The tiny island of Bequia (pronounced Beckwee) has a unique, magical charm which is hard to find anywhere else in the Caribbean. With fewer than six thousand inhabitants, it feels like home from the moment you arrive; friendliness is the watchword, and the pace is relaxed and easy-going. Don’t be surprised if you are greeted with a warm hello as you walk along the street – a centuries-old dependence on inter-island shipping and trading has meant that Bequians have been eagerly welcoming visitors to their shores for generations. The island’s enduring seafaring heritage is one of its most striking features. Virtually every Bequia family has some connection to the sea either past or present, and today’s fishermen, sailors, and boat-builders are quietly proud to share their marine traditions with newcomers to the island. Bequia fulfills many dreams of the perfect small Caribbean island- beautiful sandy beaches where more than ten people may constitute a crowd, lush green hillsides, attractive little villages, hardly any traffic, places to get together, and places in which to find that perfect solitude. Choose a holiday of total beach relaxation or exhilarating sailing and diving in some of the most beautiful waters in the world. Get to know the island on foot, or hire a car and discover so much more than just the golden beaches. Take day or overnight trips to neighboring isles or simply fill up another perfect day doing what is increasingly necessary to unwind nothing! A choice of nightlife too awaits you – gourmet international cuisine, or delicious local cooking, elegant cocktails or sun downers in a local bar, a lively jump-up to steel band music or a wonderfully romantic candlelit dinner far away from it all. And then of course there are the warm tropical nights, with an orchestra of singing cicadas and gently murmuring surf, and the brilliance of the star-studded sky which tells you that this is where you have always wanted to be.
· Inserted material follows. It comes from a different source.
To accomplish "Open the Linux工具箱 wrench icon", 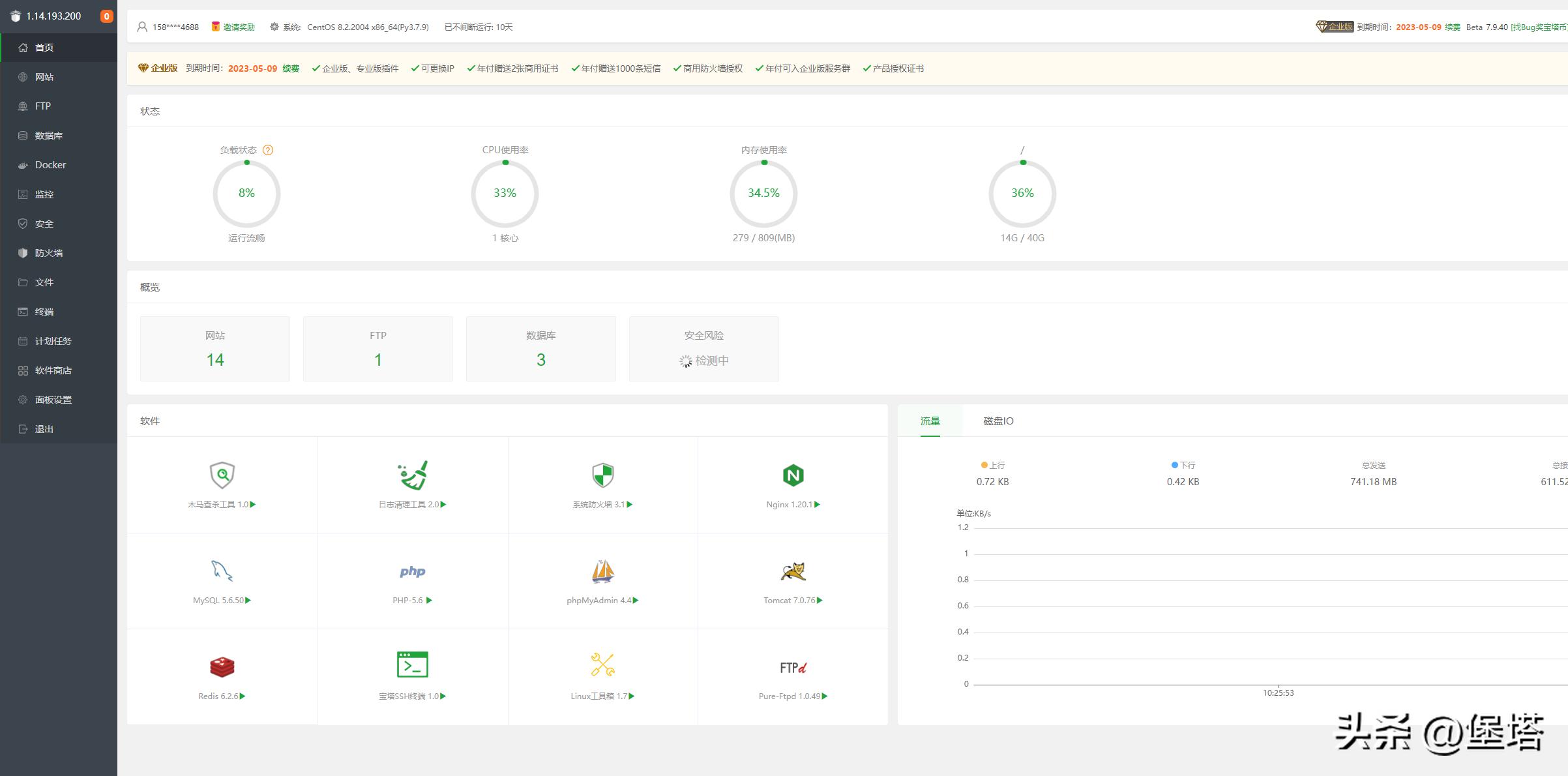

Bequia is a small island, measuring 7 square miles (18 km2) with a population of approximately 5,200. The native population is primarily a mixture of people of African, Scottish, Irish, and Carib Indian descent. A substantial number of white Barbadians settled the Mount Pleasant area of Bequia in the 1800s, and their proud descendants live there today. Other highly populated areas include the island capital, Port Elizabeth, which hosts the ferry dock, and Paget Farm, which hosts the airport. The island’s hills are much lower than the peaks of St. Vincent, 10 miles (16 km) to the north, so they do not receive as many rain showers.